# TASK GOAL
Can you copy the records word for word, starting at the line that contains "The height and width of the screenshot is (1030, 2194)." and stopping after the line that contains "Action: coord(345,828)", with the pictures left out?

# DATA EXCERPTS
-- start --
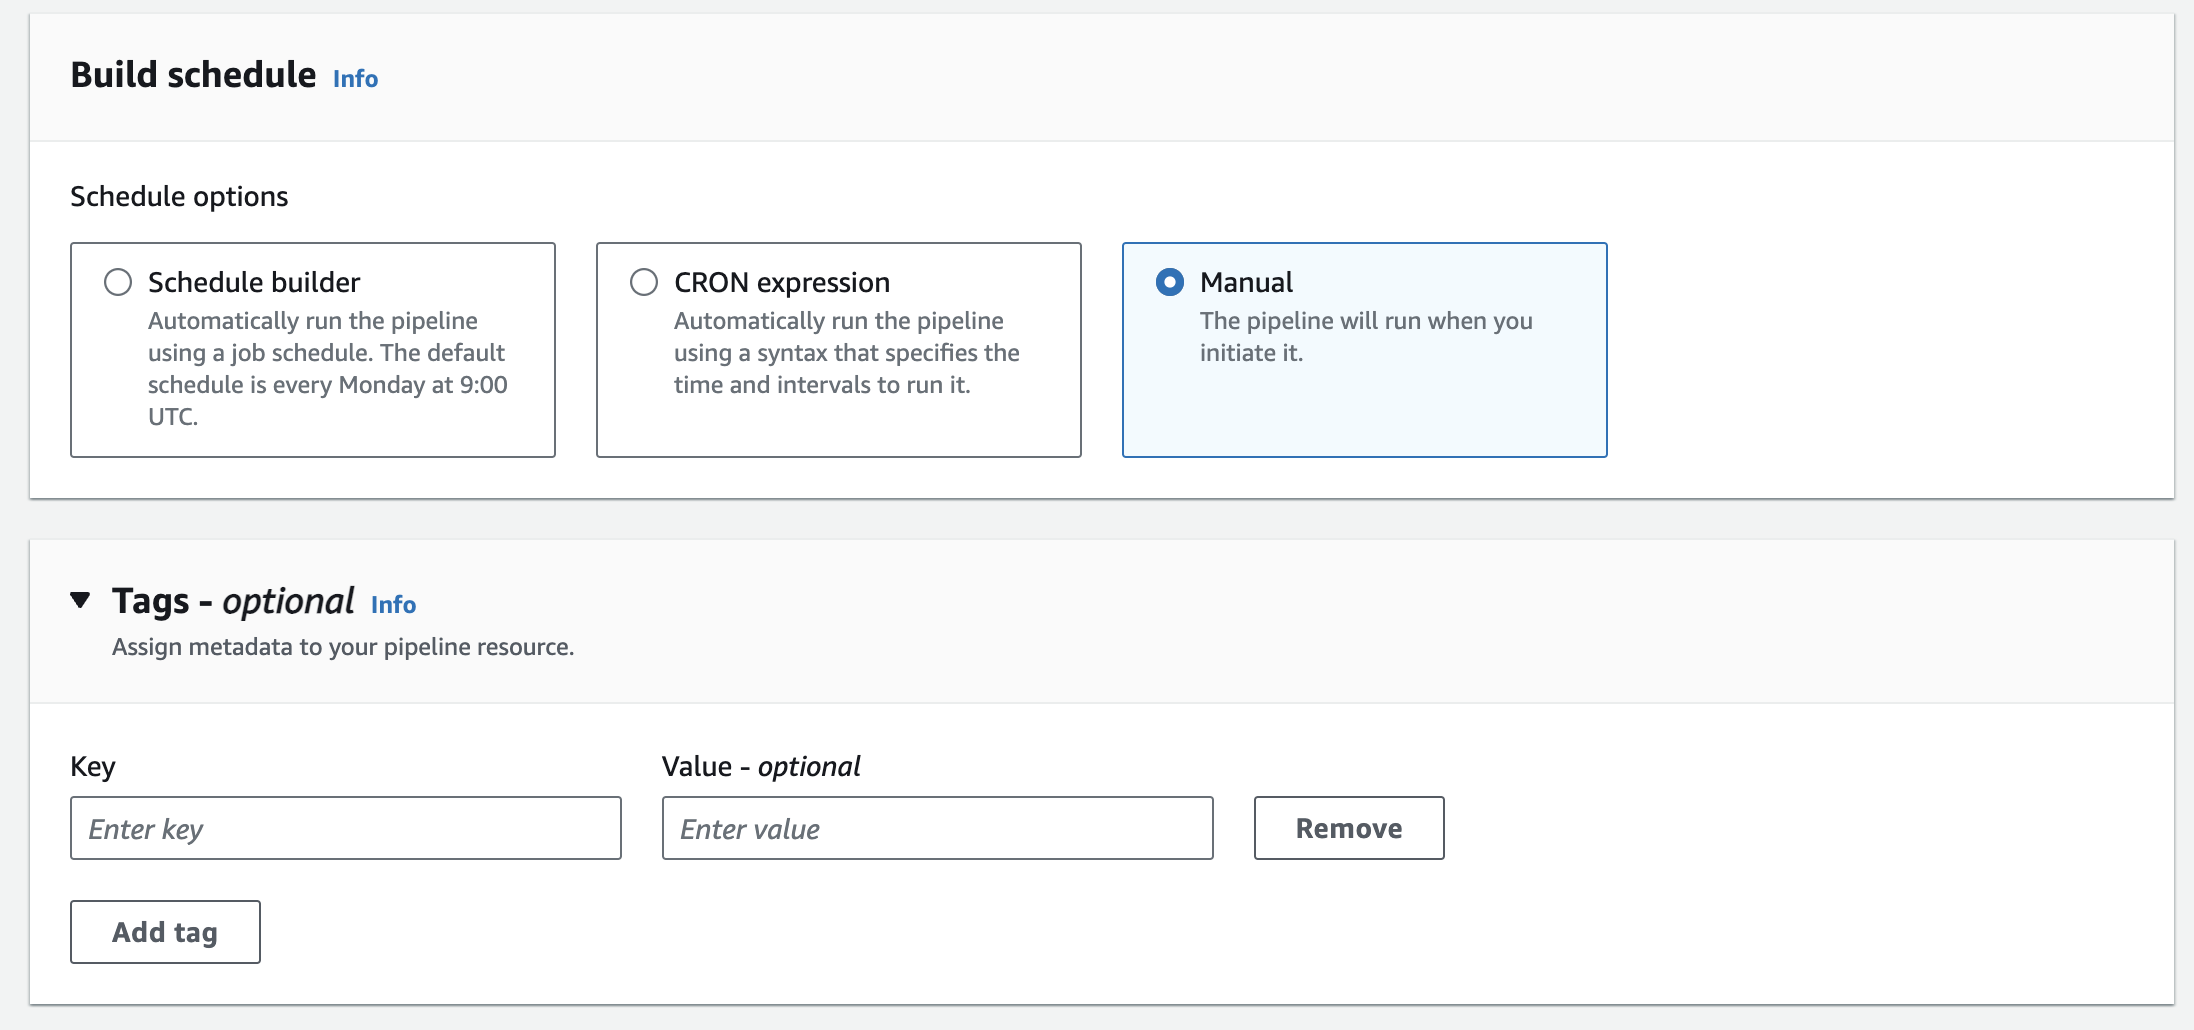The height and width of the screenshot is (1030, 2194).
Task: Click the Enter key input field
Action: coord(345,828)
-- end --
-- start --
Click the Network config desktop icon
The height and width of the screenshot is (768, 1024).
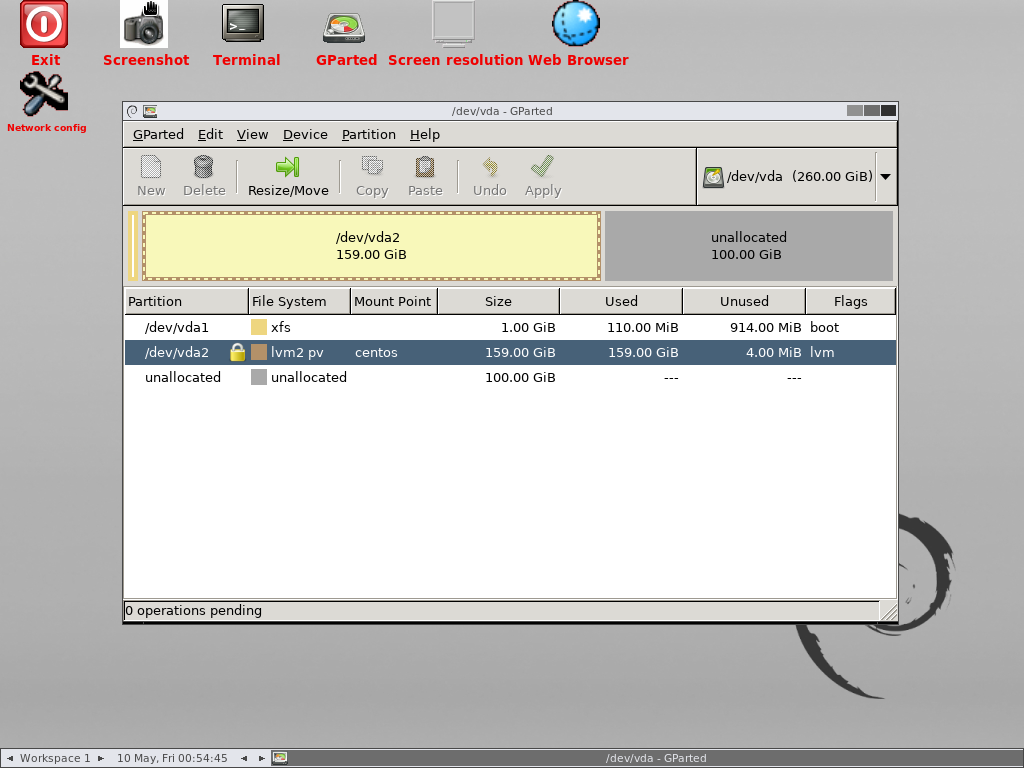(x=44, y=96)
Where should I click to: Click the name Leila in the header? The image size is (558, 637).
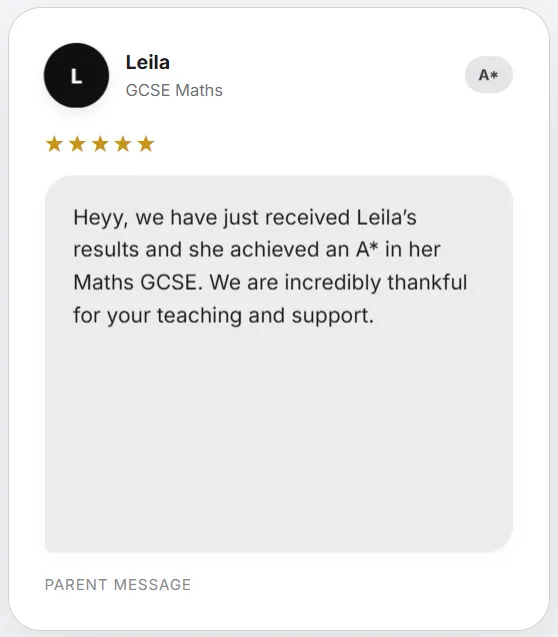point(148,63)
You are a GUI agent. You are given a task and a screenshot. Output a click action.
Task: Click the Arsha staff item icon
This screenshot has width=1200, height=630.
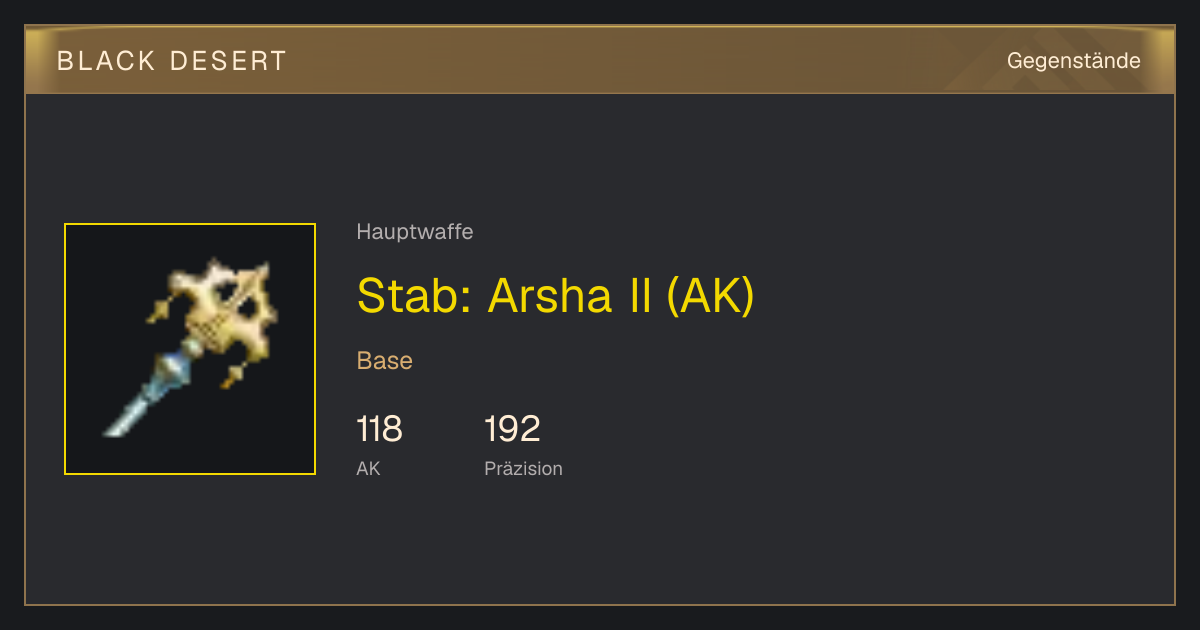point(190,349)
-- end --
-- start --
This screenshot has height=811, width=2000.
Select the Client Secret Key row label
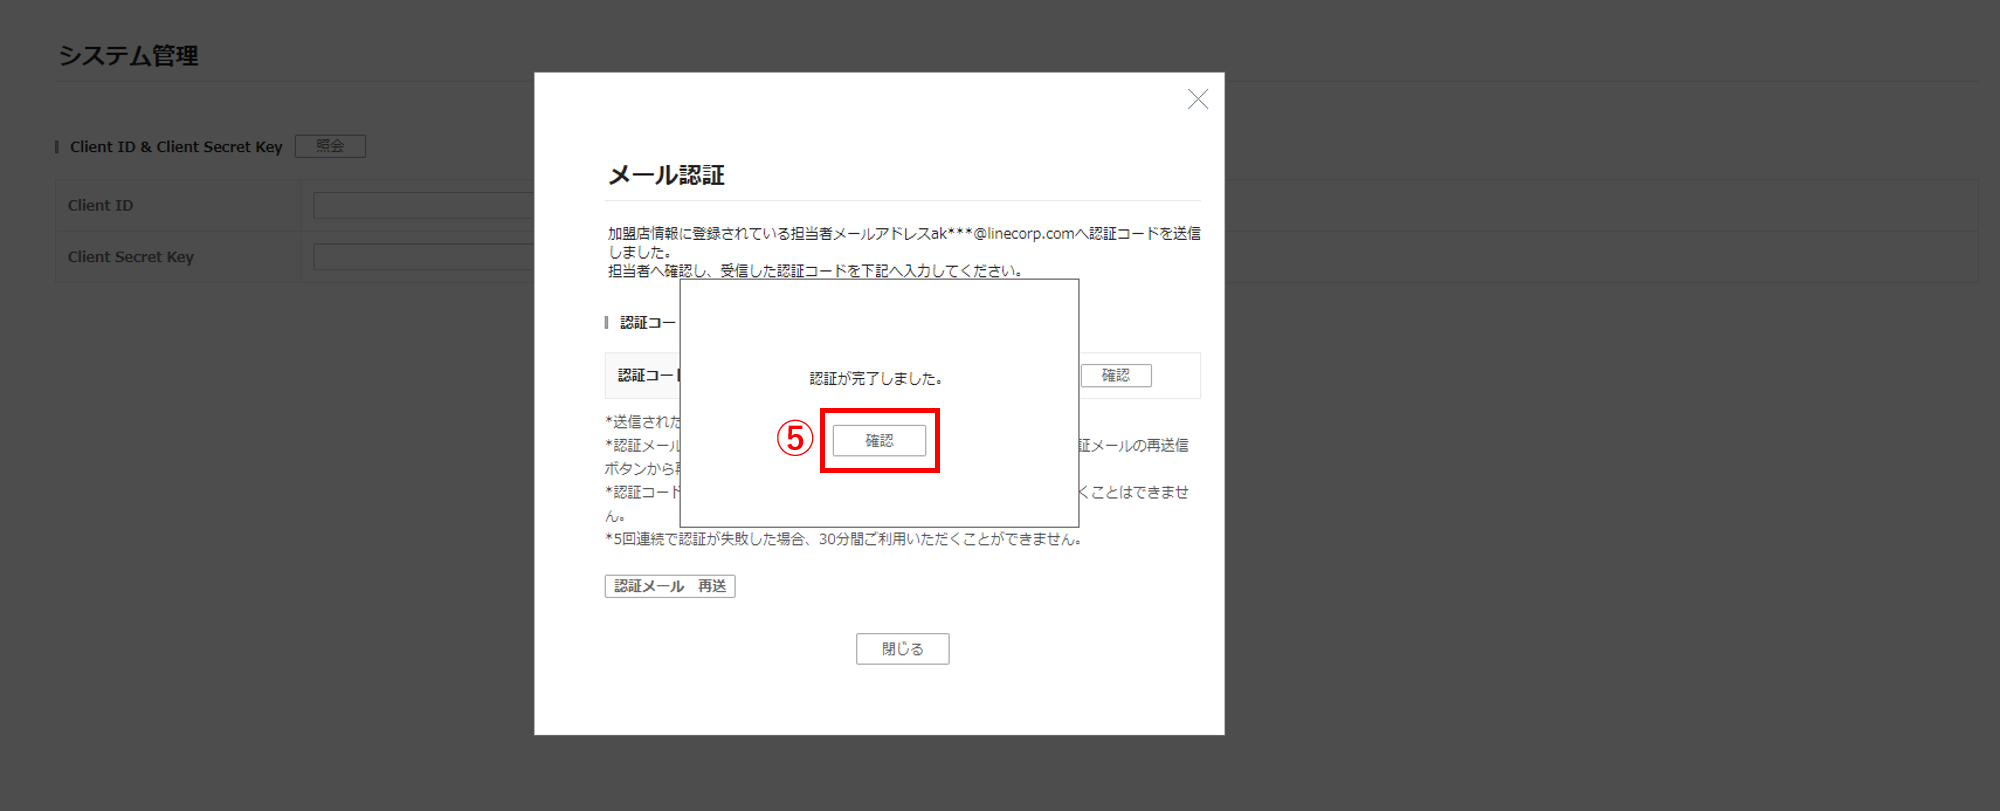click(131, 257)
-- end --
# SOLVED PROBLEM
The height and width of the screenshot is (1030, 2194).
Task: Click the Enter key input field
Action: coord(345,828)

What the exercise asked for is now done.